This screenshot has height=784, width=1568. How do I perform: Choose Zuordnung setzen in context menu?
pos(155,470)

━━━━━━━━━━━━━━━━

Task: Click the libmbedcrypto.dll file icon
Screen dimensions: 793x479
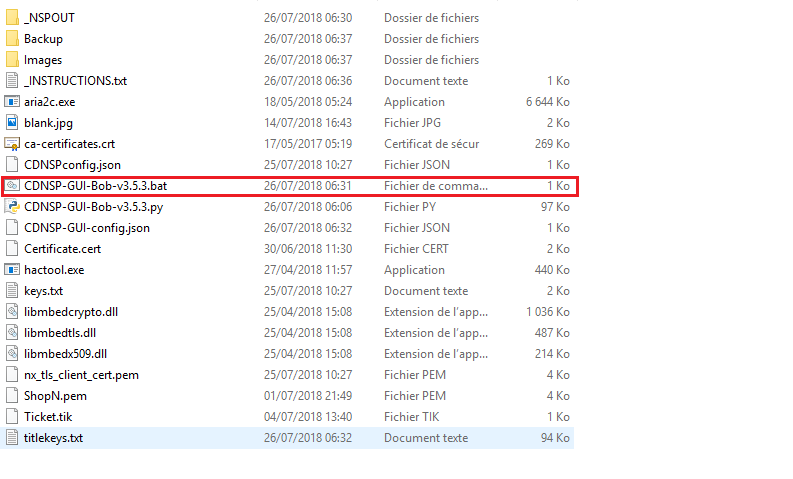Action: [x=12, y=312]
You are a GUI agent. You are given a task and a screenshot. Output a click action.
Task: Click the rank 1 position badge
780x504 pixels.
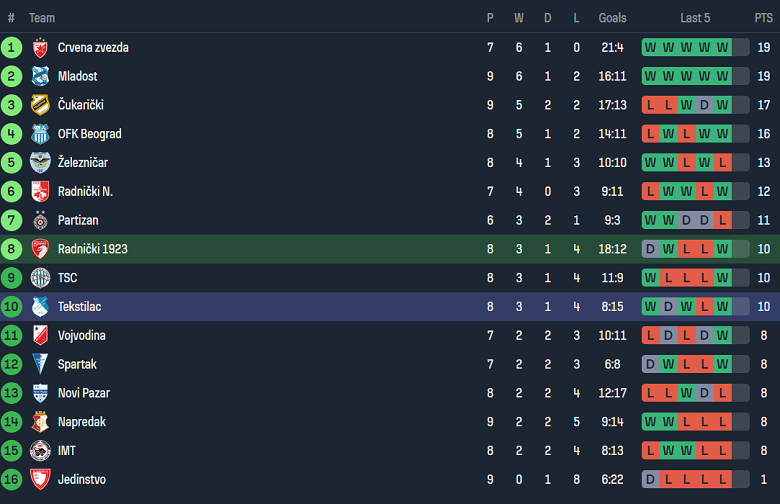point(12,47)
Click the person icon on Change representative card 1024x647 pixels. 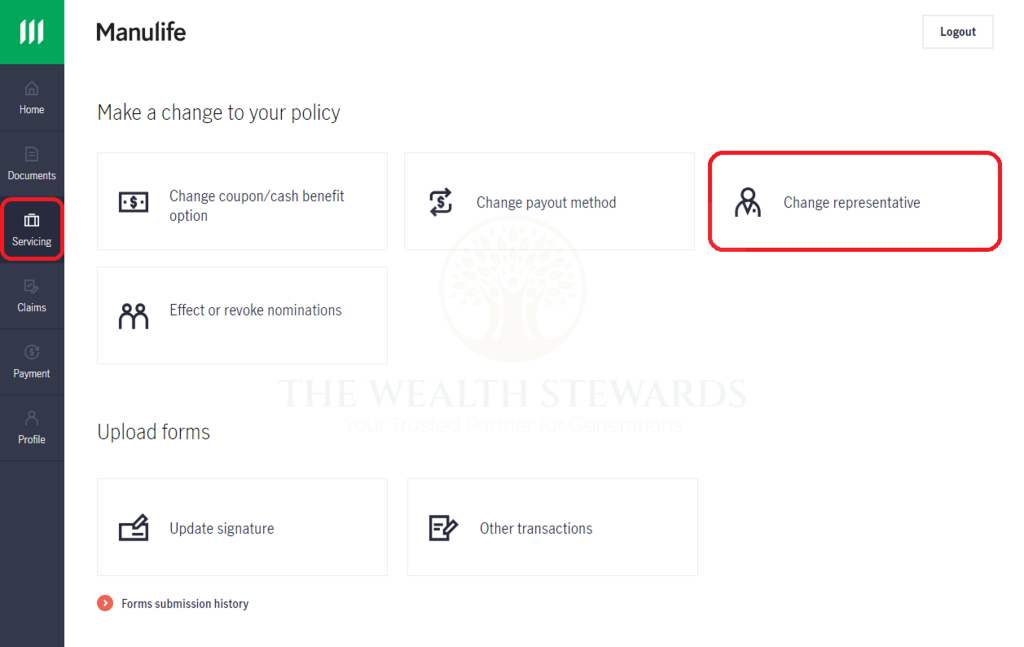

━━━━━━━━━━━━━━━━

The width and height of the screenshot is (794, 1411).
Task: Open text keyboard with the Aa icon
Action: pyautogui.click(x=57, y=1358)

━━━━━━━━━━━━━━━━

Task requirements: Among the entries above, locate the line with "Task: Click the libmbedcrypto.dll file icon" and the line with "Click the person". Give those two lines and all lines between them again, exactly, leaving out the pictures.

Output of the exercise:
Task: Click the libmbedcrypto.dll file icon
Screen dimensions: 793x479
Action: [x=12, y=312]
You are a GUI agent. You are given a task and a screenshot. Output a click action.
Task: Click the rank 1 position badge
780x504 pixels.
point(12,47)
Click the person icon on Change representative card 1024x647 pixels. 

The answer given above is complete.